MFP vs Dedicated Printer for SMEs: Which Makes Sense?
A straight comparison of multifunction printers and dedicated desktop printers for UK small-to-medium businesses, with five-year cost-of-ownership numbers.
For a lot of UK small businesses, the choice between a multifunction printer (MFP) and a dedicated desktop printer is treated as a formality — "get the MFP, it does everything." That is often right. It is sometimes expensive. This guide compares both honestly.
What each actually is
A dedicated printer does one job — print. It is smaller, cheaper to buy, and cheaper to run if your volumes are low. A multifunction printer (MFP) prints, scans, copies and usually faxes, from one device, usually with network features like scan-to-email, scan-to-folder, print release via PIN, and mobile print.
Upfront and monthly cost
- Desktop dedicated A4 mono laser: £120–£300 to buy. £15–£25/month on lease. Cheapest by a wide margin.
- Desktop A4 colour MFP: £250–£600 to buy. £30–£45/month lease.
- Floor-standing A3 MFP: £3,000–£8,000 to buy. £70–£120/month lease (fixed) plus click charges.

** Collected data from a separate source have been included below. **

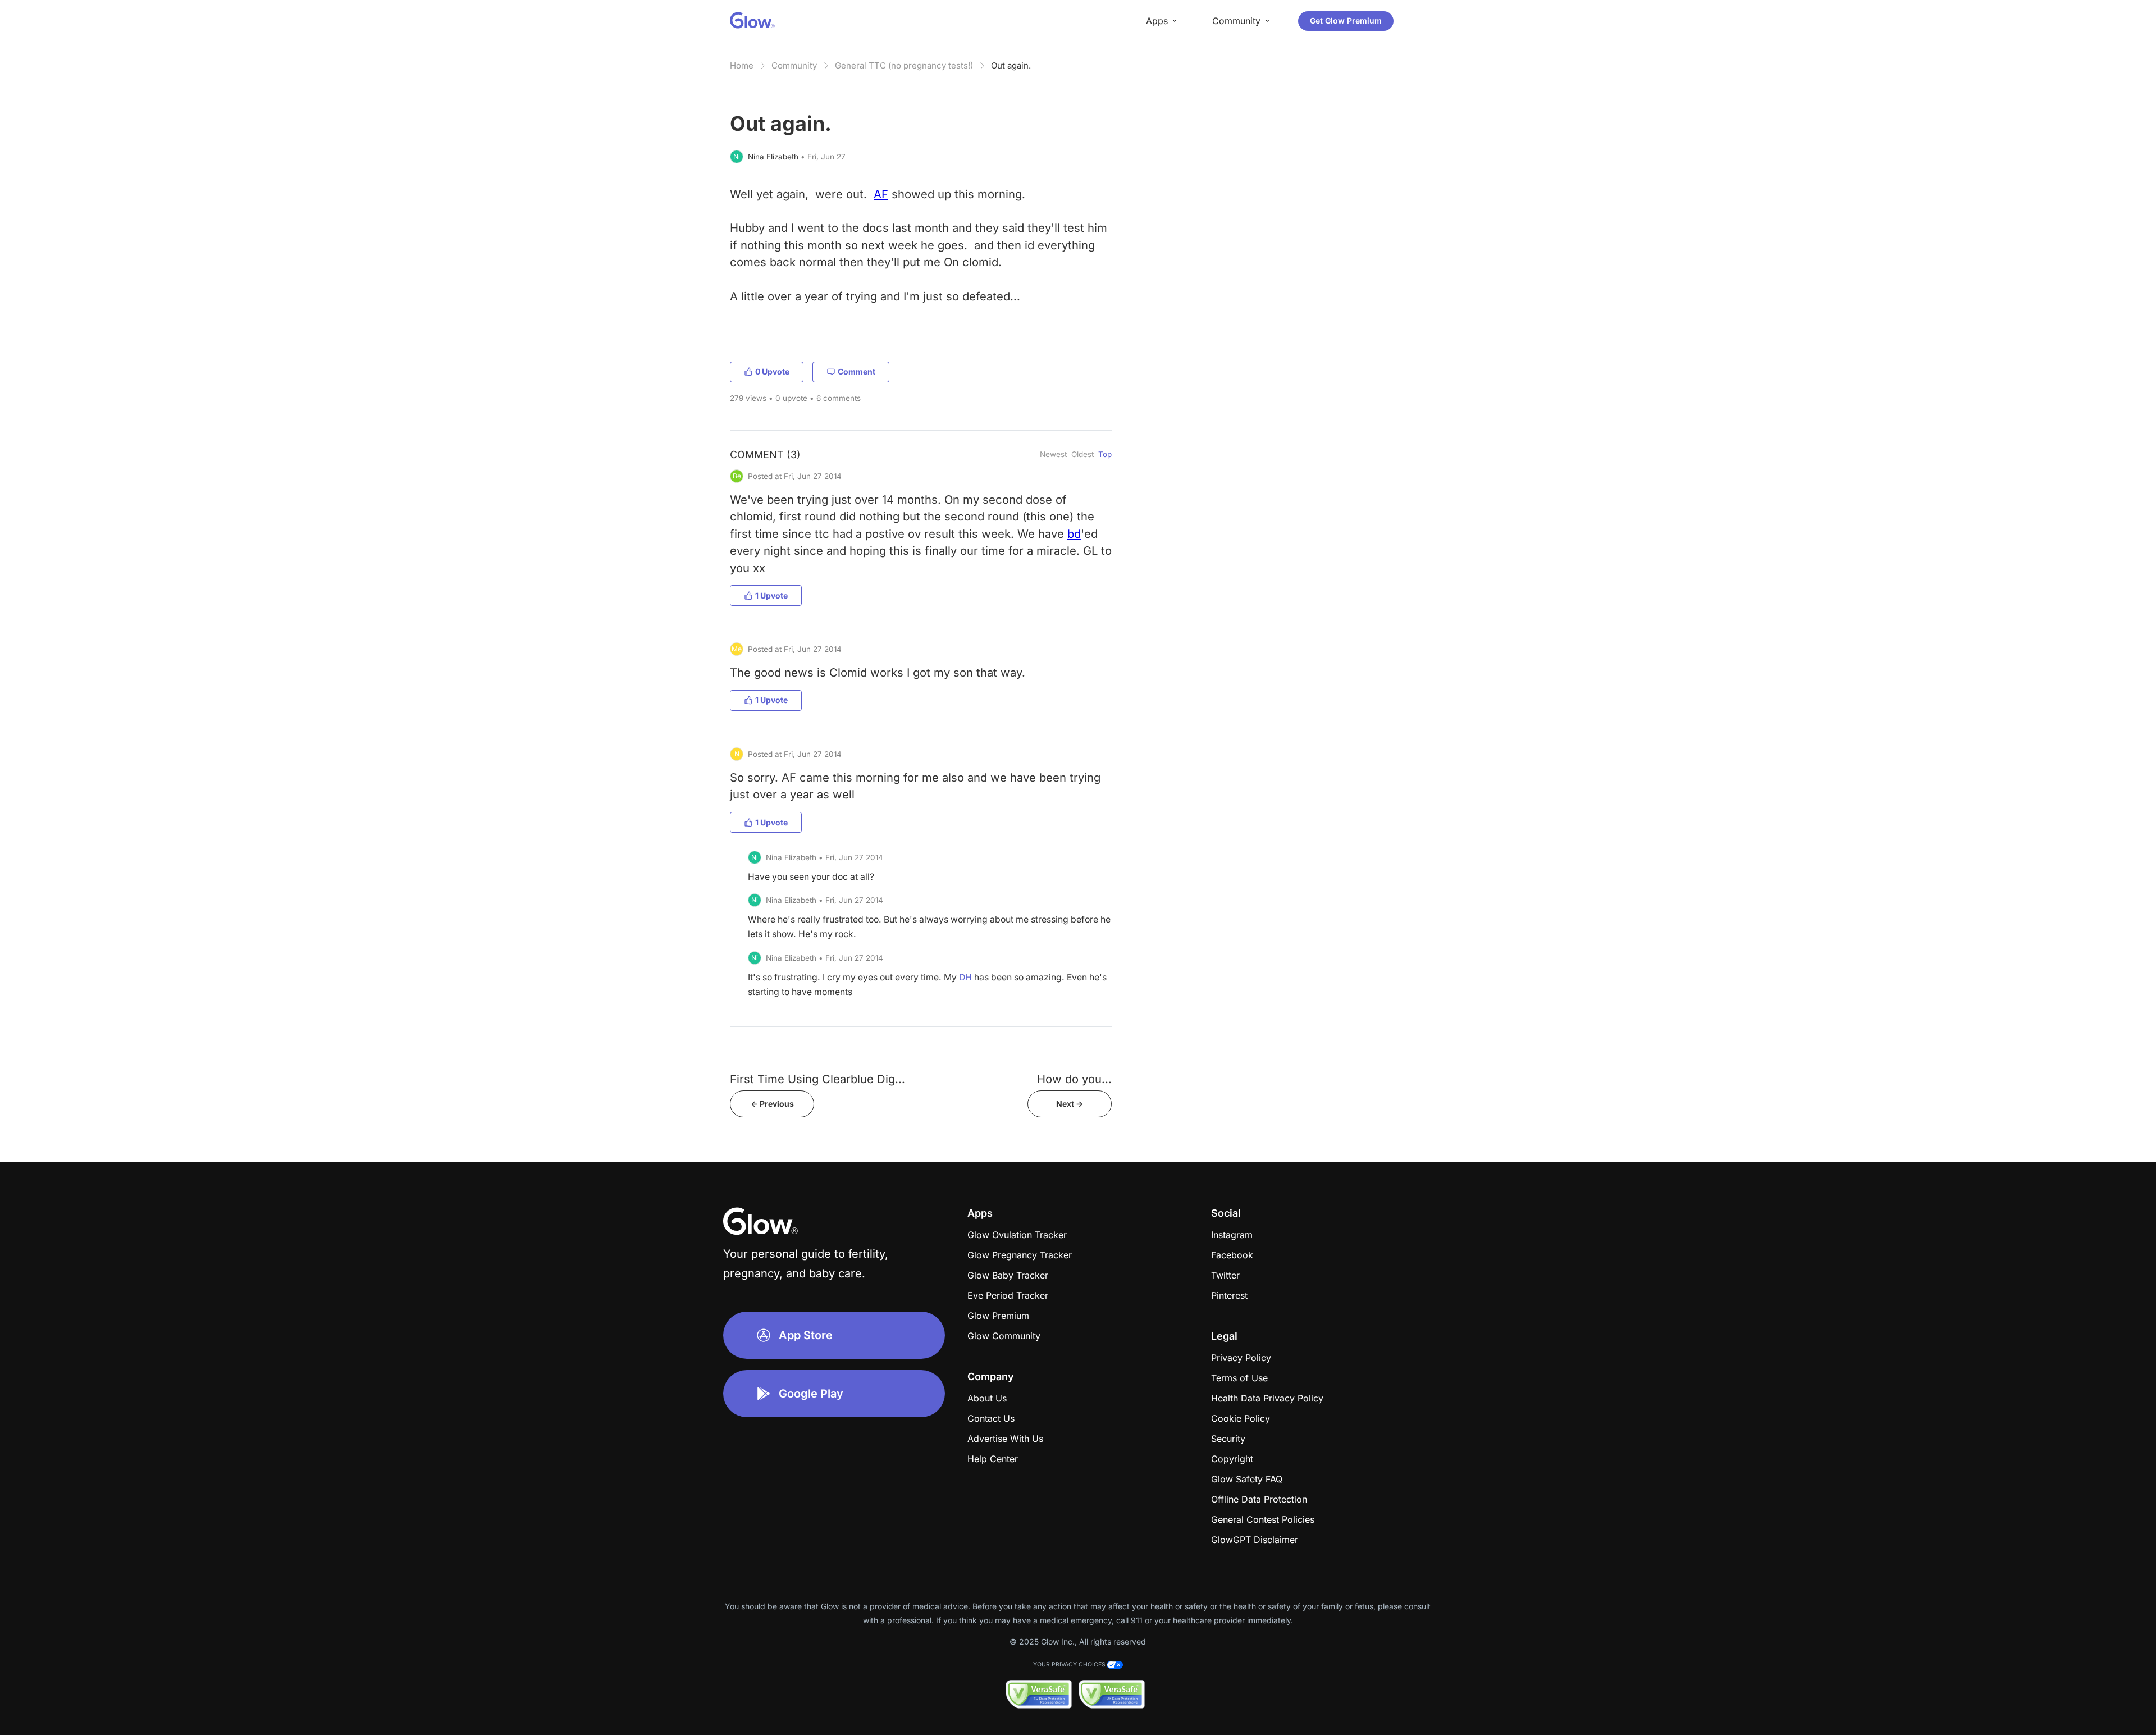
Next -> (1069, 1103)
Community (794, 65)
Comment (856, 371)
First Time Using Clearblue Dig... (817, 1079)
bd (1074, 534)
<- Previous (772, 1103)
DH (965, 977)
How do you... (1074, 1079)
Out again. (1011, 65)
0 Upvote (772, 371)
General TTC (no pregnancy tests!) (904, 65)
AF (881, 194)
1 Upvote (771, 595)
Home (741, 65)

A dedicated A4 mono is typically one-third to one-half the total cost of even an entry-level MFP at the same volume. If you genuinely do not copy or scan often, the MFP premium is wasted.
Workflow — where MFPs earn their keep
MFPs are worth paying for when:
- Multiple people scan documents to email weekly — a desktop scanner costs £150+ and adds another device to manage.
- You copy contracts, forms, or reference documents regularly.
- You need secure print release (print job sits in the queue until you tap your ID card at the device).
- You want one device to manage for compliance, not three.
Footprint and noise
A floor-standing A3 MFP is the size of a small photocopier — typically 60×60cm and waist-high. Desktop MFPs and dedicated printers fit on a shelf. In a small office, that difference matters.
Reliability — the single-point-of-failure question
When an MFP breaks, you lose printing, copying, and scanning at once. Good service contracts include 4-working-hour engineer response, but a small site running everything through one device should have a fallback (a cheap £150 backup printer is common).
5-year cost-of-ownership worked example
Scenario: 10-person office, 1,500 mono + 300 colour pages/month.
- Dedicated A4 mono laser + separate desktop colour printer: £200 + £400 upfront, ~£8/month toner running cost. 5-year TCO: ~£1,080.
- A4 colour MFP on lease: £40/month lease + £7.50 mono clicks + £13.50 colour clicks = £61/month. 5-year TCO: ~£3,660.
The MFP costs about 3.4× as much over five years — but delivers scanning, copying, and network features the dedicated setup cannot. The decision is honestly whether those features are worth ~£50/month to your workflow.
Decision framework
Go dedicated if: volumes are under 1,000 pages/month, scanning is occasional, budget is tight, and a £150 standalone scanner would cover gaps. Go MFP if: scanning and copying are daily habits, you need secure print or scan-to-folder workflows, or you have 15+ users sharing a device.
Either way, benchmark your real volume first. The worst outcome is leasing an MFP for features you never use.